Clemson University is a busy place with more than 35,000 students and employees. The hustle-and-bustle has an ebb and flow to it, like a living sea. Waves of activity oscillate between classes, school days and semesters. The campus never sleeps, but there is a serene time between night and morning when the University is as close as it gets to being still. When even the birds are quiet.
These are the hours the University belongs to the custodians.
Their day begins in the dark, at the 4:45 a.m. “Safety Growl” meetings in Freeman Hall and the Central Plant building, where they check in with each other and conduct safety training before dispersing into the predawn coolness to start their shifts in one of the 126 buildings (and counting) on campus. The work is done this early because it’s the only time the buildings aren’t full of students and professors.

“I like the instant gratification of cleaning,” says custodial staff member Pamela Jaques, who is responsible for offices in the historic Trustee House in West Campus. “There’s good days and there’s bad days, of course, but I love the people I work for, and I like the hours.”

Jaques, whose daughter, Jessica Justice, also works in Facilities custodial services, often comes in even earlier than most, at 3:30 am, so that she can return home to care for her ailing mother. By the time she finishes her shift, the sun is up, and the squirrels are out. She loves watching them scamper and play as she walks back to her car, greeting students as they set out to the first classes of the day.
“I always say ‘Good morning’ to them,” says Jaques. “You might make someone’s day. You never know. At first, some of them look at me like, ‘Stranger danger!’ It takes me a while to break some of them down. But when you see someone every morning, you learn their faces, and you get to know them.”
Defining care

If you look up “custodian” in a thesaurus, its synonyms include “protector,” “defender,” “guardian,” and “champion.” Likewise, the efforts of these team members extend far beyond the offices and classrooms they maintain, as does their sense of responsibility.
Wanda Smith, an operations manager for custodial services, has been at Clemson for 32 years and says she takes great pride in the work and feels a meaningful kinship to the students and staff she serves.
“You never know who you may affect and in what manner,” she says. “I have four kids and whenever they go off to school, I hope somebody will take care of them like we try to take care of the students here.”
Smith herself is another example of how Clemson’s custodial staff spans generations. Her mother, Roxie Knotts, worked in Lehotsky Hall for 26 years. Knotts retired in 2003, and Smith still runs into professors in Lehotsky decades later who remember her.

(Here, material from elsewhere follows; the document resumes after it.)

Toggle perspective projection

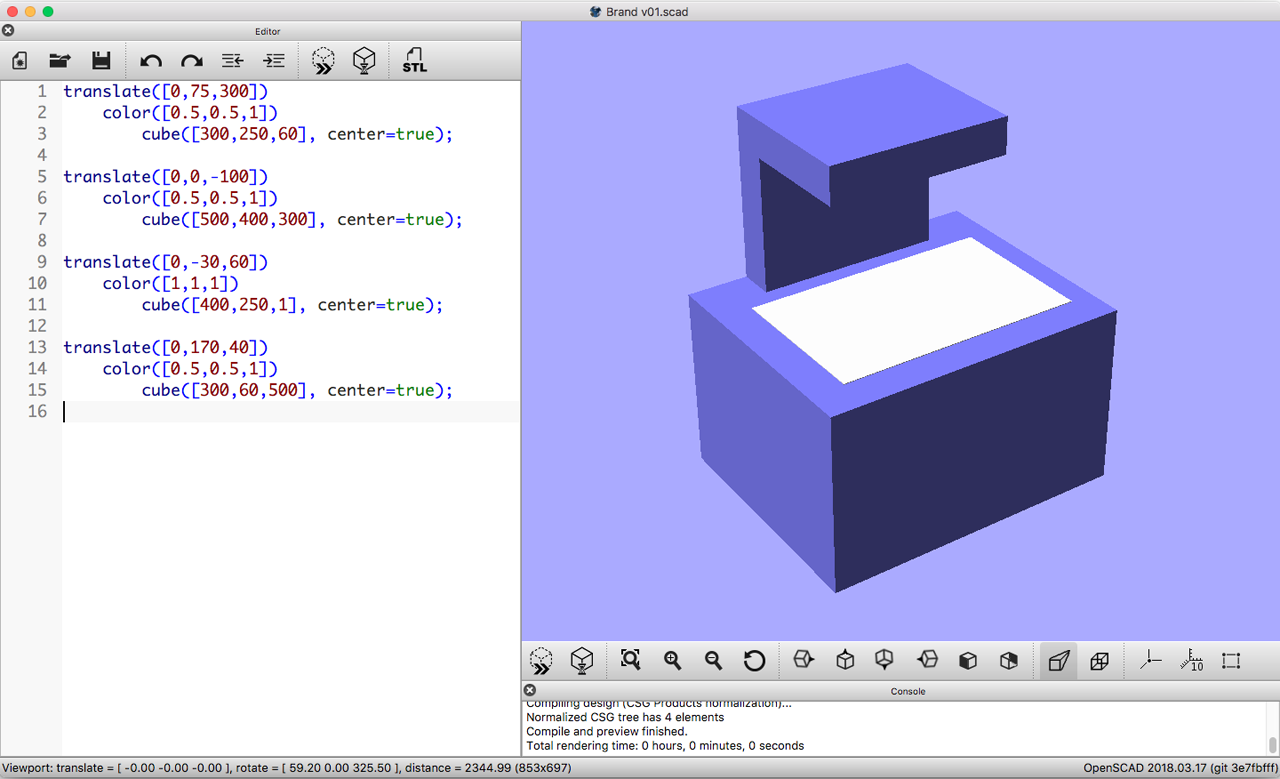[x=1058, y=660]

“Custodians take ownership of their area once they’re in it,” says Smith. “That was my mom.”
The custodial team also encompasses generations amongst itself, with the current staff running the age gamut from millennials to Vietnam veterans.
Relationship building
Reggie Hawthorne ’90, M’94, director of custodial and recycling services, says his employees embrace a lofty set of ideals.
“The people on my team truly are what makes this University,” says Hawthorne. “But I wouldn’t say that a custodian starts the position feeling that way. It’s a job, and they commit to taking care of their building. They don’t know that they are in a position that can change someone’s life.”

But relationships with their co-workers and clients changes that for many, he says. “They come to know what’s going on in their clients’ daily lives and how they feel, and that’s the point when the job takes on a different meaning. You might not think of a custodian as an ambassador, but that’s exactly what they become.”
Smith says she can think of innumerable instances where the relationships between her staff and their clients have endured for years, even decades.
“I got a phone call last year from a graduate who was looking for a custodian that worked here probably 15, 20 years ago,” says Smith. “All the students who lived in his residence hall were having a reunion, and they wanted him to be there. That kind of thing happens all the time.”

Hawthorne, who started at Clemson as the manager of Clemson House and has been with the University for 32 years, says the 198 custodians on his team are a humble bunch, unsurprisingly, and thus don’t tend to broadcast themselves as stewards of the Clemson Family — so he makes it his job to sing their praises.
“As director of this program, I know how important their jobs are and how important those relationships are,” he says. “I see it time and again, like when students introduce their favorite custodian to their parents. That kind of says it all, doesn’t it? And I know a million stories like that.”
At the end of the day, custodians are the caretakers of our most sacred spaces, putting a warm human touch onto hard surfaces. And besides, somebody has to wake up the birds.
University Facilities has a hand in every essential piece of University operations and is composed of seven departments:
Custodial services
Planning, design and construction
Maintenance services
Landscape services
Recycling services
Support services
Utility services
The workforce in these departments encompasses a wide spectrum of skilled labor, from painters, electricians and custodians to map-makers, arborists, engineers and more.
Together, they power the engine that drives the University. This is an occasional series to showcase their often behind-the-scenes efforts at Clemson.